(Entries showing where items appear)
-- Start --
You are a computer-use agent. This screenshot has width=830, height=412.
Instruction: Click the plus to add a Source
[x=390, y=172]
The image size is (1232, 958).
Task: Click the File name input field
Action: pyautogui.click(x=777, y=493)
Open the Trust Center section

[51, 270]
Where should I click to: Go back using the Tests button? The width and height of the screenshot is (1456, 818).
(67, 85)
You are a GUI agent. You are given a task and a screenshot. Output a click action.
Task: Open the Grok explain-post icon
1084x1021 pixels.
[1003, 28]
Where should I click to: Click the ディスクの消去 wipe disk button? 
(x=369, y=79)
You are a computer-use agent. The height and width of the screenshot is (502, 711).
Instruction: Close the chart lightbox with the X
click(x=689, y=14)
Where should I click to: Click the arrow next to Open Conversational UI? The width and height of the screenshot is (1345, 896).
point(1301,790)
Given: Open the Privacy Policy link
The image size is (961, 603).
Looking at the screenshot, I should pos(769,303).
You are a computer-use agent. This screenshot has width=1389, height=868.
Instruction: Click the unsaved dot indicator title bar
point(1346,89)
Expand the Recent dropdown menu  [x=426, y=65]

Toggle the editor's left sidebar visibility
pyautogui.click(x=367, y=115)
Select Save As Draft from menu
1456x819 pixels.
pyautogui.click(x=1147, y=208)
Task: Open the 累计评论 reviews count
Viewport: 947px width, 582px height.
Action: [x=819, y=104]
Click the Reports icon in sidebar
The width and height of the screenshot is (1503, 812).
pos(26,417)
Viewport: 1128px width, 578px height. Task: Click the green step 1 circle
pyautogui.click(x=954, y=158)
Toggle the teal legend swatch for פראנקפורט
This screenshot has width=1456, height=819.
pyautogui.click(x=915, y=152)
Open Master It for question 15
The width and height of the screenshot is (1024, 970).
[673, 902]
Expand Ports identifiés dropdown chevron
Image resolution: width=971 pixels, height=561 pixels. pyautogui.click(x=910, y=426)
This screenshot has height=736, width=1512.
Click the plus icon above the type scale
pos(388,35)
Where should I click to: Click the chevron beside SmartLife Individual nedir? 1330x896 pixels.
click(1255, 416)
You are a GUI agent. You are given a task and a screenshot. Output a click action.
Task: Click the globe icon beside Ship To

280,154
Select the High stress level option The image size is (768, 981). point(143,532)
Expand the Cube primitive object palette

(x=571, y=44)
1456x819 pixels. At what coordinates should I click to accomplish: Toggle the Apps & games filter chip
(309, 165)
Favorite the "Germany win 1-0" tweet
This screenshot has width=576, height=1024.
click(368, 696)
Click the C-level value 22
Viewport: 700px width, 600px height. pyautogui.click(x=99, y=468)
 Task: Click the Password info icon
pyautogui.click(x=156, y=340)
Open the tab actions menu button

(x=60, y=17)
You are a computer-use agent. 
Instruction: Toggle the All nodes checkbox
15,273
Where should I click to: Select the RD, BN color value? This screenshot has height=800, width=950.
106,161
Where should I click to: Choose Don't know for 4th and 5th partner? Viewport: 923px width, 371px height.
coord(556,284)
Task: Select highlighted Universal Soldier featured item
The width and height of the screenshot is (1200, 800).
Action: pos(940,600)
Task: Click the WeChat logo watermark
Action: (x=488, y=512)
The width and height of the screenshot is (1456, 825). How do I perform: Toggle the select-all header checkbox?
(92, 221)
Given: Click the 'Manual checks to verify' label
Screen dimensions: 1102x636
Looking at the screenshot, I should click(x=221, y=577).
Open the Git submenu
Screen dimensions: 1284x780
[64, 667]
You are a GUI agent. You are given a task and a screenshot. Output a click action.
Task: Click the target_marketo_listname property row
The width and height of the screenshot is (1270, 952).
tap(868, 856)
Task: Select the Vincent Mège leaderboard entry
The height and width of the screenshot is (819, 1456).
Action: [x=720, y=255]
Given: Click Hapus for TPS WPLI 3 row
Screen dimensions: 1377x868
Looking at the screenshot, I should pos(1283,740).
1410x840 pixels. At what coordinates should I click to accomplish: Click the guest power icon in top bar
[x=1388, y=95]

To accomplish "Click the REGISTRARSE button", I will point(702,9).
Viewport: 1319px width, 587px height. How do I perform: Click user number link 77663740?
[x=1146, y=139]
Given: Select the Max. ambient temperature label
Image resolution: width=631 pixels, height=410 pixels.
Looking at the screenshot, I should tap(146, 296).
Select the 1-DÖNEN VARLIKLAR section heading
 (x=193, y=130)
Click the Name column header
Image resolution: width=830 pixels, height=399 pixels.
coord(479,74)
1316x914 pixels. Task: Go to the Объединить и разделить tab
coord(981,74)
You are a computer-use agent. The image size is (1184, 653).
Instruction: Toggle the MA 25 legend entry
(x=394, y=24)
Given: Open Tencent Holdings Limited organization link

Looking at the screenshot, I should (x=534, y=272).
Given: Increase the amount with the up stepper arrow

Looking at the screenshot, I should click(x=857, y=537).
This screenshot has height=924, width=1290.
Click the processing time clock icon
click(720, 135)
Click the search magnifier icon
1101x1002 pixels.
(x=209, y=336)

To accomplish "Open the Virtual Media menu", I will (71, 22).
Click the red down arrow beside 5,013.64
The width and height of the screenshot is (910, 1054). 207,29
-- End --
Count the lines in the material above that contain the word "what", treating uppercase and lowercase as different. Reply with the number only.

• [Result for this exercise]: 2